Entries taken from a collection:
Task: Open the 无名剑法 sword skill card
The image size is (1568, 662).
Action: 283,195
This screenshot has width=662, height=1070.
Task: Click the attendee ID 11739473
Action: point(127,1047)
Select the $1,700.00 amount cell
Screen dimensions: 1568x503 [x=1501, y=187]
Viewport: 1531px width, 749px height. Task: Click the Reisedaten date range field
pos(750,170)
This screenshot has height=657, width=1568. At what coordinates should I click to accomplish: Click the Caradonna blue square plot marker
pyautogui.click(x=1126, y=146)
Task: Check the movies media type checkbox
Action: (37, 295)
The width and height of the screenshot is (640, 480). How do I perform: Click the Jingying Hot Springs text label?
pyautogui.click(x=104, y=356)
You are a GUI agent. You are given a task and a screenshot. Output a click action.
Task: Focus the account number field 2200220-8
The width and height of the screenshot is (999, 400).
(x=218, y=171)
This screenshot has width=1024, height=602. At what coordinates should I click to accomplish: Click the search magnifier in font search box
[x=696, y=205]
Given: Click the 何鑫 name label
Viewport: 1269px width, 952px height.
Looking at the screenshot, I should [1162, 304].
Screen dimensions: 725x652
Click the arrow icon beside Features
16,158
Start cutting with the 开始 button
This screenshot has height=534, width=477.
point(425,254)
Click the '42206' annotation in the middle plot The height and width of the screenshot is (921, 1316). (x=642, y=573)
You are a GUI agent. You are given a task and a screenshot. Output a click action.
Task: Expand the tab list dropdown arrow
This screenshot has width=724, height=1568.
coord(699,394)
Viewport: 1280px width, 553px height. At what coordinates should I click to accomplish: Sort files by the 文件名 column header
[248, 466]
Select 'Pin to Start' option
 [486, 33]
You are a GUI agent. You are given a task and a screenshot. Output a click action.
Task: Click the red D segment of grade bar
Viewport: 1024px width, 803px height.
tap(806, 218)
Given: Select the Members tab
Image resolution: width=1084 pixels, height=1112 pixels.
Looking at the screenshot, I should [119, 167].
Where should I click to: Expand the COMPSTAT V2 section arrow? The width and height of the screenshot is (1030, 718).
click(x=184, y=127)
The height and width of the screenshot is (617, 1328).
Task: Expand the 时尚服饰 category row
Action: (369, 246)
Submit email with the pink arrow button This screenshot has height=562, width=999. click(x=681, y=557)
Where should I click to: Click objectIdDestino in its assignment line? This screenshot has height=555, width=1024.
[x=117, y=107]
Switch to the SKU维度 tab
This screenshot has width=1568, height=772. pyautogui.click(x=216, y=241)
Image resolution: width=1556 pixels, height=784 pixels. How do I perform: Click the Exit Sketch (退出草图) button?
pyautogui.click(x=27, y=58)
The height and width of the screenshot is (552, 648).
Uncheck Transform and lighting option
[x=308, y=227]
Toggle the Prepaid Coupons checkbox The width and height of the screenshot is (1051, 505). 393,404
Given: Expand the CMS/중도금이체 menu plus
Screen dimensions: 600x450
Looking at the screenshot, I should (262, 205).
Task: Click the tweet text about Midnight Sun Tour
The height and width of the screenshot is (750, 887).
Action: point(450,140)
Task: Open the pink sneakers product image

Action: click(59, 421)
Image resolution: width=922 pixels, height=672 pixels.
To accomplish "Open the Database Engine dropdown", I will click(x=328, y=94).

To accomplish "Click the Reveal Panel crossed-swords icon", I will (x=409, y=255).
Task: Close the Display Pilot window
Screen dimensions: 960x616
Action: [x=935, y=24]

* **THE TASK**: When the word "will" occurs in a line above, list that line.

* **ANSWER**:
To accomplish "Open the Database Engine dropdown", I will click(x=328, y=94).
To accomplish "Click the Reveal Panel crossed-swords icon", I will (x=409, y=255).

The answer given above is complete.